Ironically, some of the best ground covers aren’t creeping root stocks or the other traditional types. Some clumping types of garden plants, succulents, perennials, ornamental grasses, and even herbs, can do the job very well. Depending on the area and the job you want the ground cover to do, there will be several ground covers to give you a great choice of colors and form.
You may need to experiment a bit, but in most cases the soil type defines the type of ground cover you need.
Ground covers and dead patches
Ground covers have another important function which is considered on of their traditional roles. They can colonize and hold the dead patches in gardens where nothing seems to grow. This role is very important in garden defence, because the dead areas are thermal sinks which can affect soil temperature progressively over time.
Most dead patches are either severely impacted soils, clays, or high drainage/low nutrient areas where the conditions of the soil prevent plant growth. They’re basically deserts. Strangely, these very characteristics are useful for gardeners trying to find a way of getting rid of them.
Impacted and lifeless soils
In Australia, some soils are like bedrock, impacted, silica-rich soils that drain so fast that even if you can plant anything in them, you spend all your time fighting the nature of the soil. The soil gets very hot, like sand, and will kill annuals with ease.
The joke is that if you treat this lifeless rubbish as the drainage layer, and just put plenty of good soil (preferably with some fibre, like bark, for structure) on top of it and add a layer of bark mulch, you kill off all the negative characteristics, and get the benefit of the sandy drainage effect below.
This is actually a standard Australian soil/vegetation layering effect, and it works in just about all situations where the soil is the problem.
The best plants to cover the new area? Yep, ground covers. They bond the new soil, add organic materials, and since most have shallow root systems, they’re in no danger of hitting the sandy soil below.

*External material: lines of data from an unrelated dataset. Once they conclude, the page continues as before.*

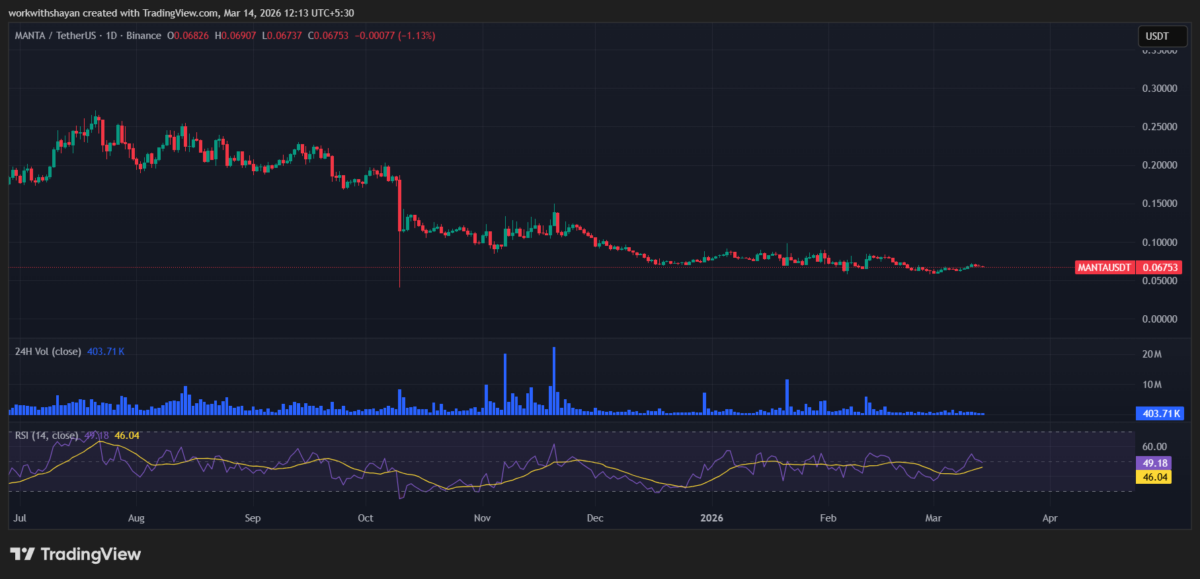Image resolution: width=1200 pixels, height=579 pixels.
Task: Click the open price value O0.06826
Action: click(x=187, y=34)
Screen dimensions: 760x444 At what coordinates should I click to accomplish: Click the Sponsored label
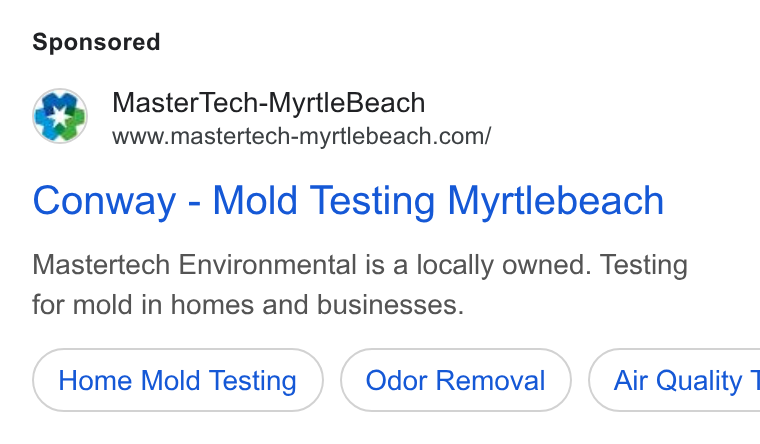point(96,42)
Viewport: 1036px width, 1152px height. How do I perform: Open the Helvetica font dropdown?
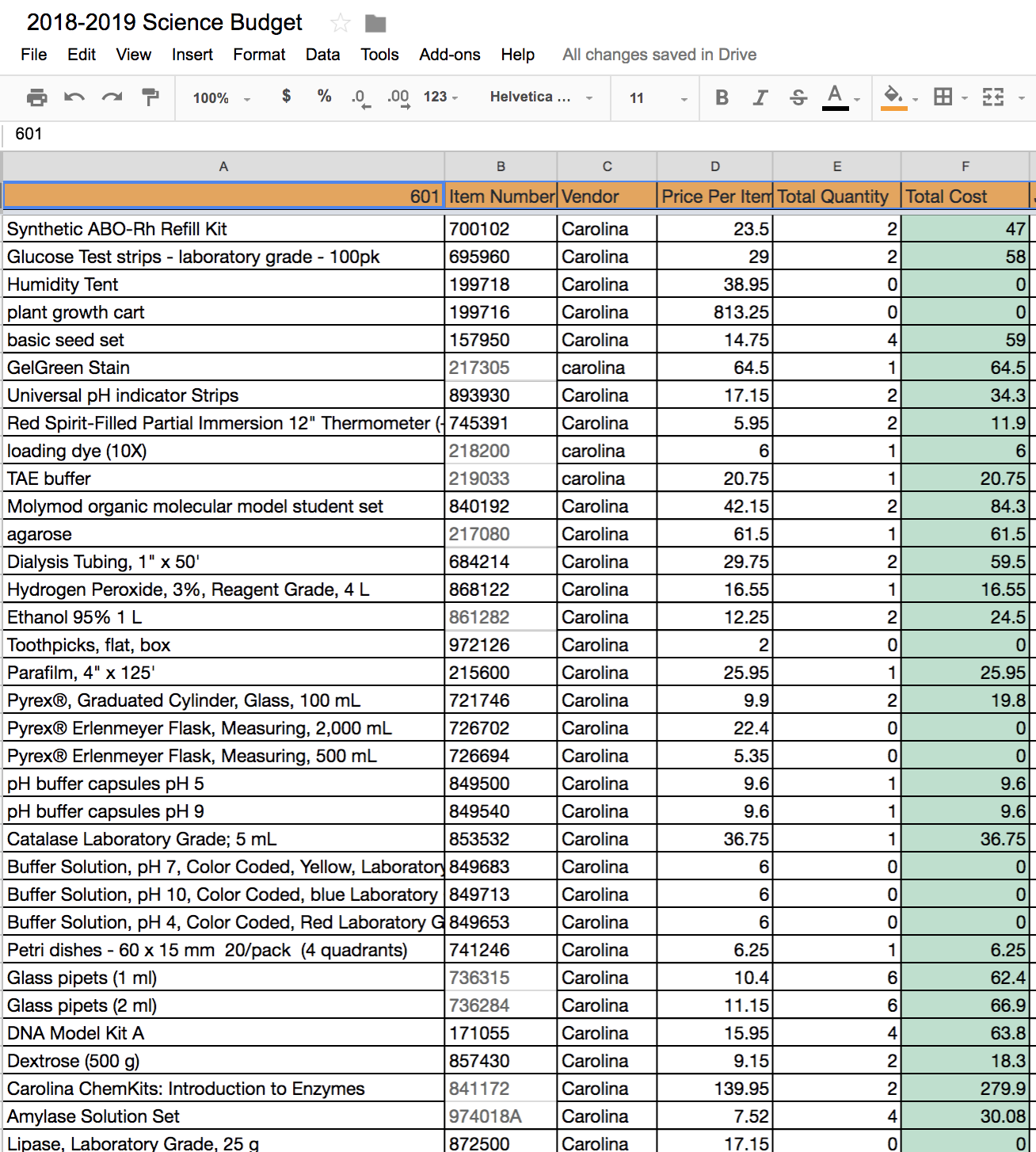pos(539,97)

Much more importantly, they also provide good thermal insulation for the soil in severe temperature scenarios.
Drainage problems and ground covers
Some ground covers are excellent cures for wet, badly drained areas. Some of the most unlikely plants, like mints, are water plants by nature. They thrive in waterlogged areas. You may need to hunt around for a local water-hog ground cover, but it will definitely take care of the problem. It will also take care of the drainage problem to at least some extent. Allow the cover to run wild, and you’ll find the problem solves itself.
(Note: the problem isn’t solved if you’ve still got a mosquito breeding zone. Mosquito larvae don’t like mud. Add mulch to the wet zone in the breeding season, and you’ll get the problem under control.)

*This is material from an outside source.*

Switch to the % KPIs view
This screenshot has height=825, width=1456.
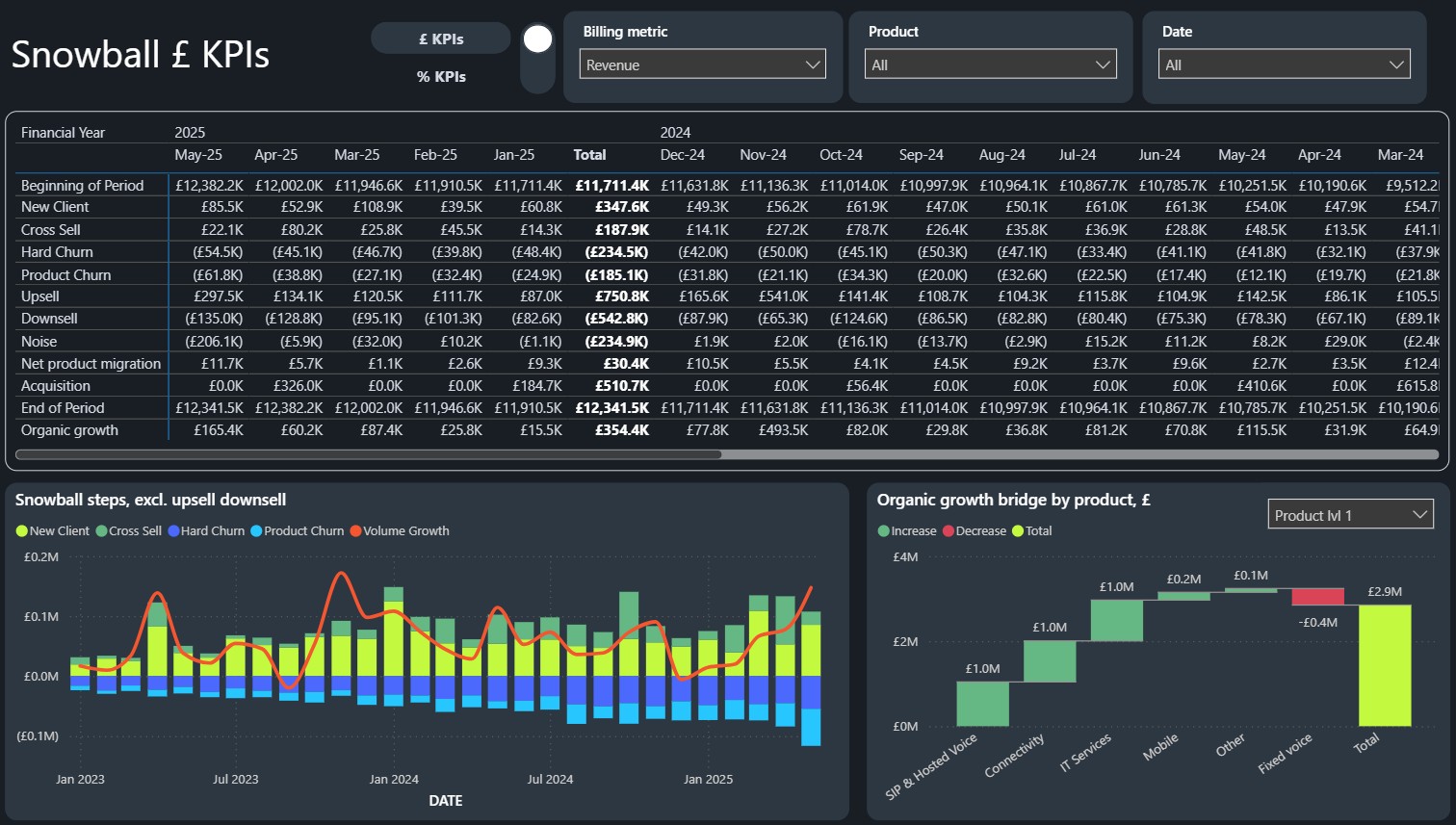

Ground covers as garden defenders
The primary traditional role of ground covers is as weed stoppers. Most are excellent for this role, highly territorial plants which will prevent any outbreak of major infestations. You can also rely on them to prevent drainage issues in the garden, because most are highly opportunistic, and will guzzle up the water to a large extent.

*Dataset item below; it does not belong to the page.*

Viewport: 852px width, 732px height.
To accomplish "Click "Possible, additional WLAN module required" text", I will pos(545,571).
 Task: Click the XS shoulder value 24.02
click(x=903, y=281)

Many ground covers are also insect and mold resistant. Being close to the ground, they live in a tough environment. They need these characteristics, and they also act as a deterrent to these pests. It’s advisable to use at least some native plants as ground covers for this reason, because they’ll reduce the incidence of problems.
One reason for letting the plants do the work is because they do a much more thorough job. Haul up a cup of coffee, and cheer them on.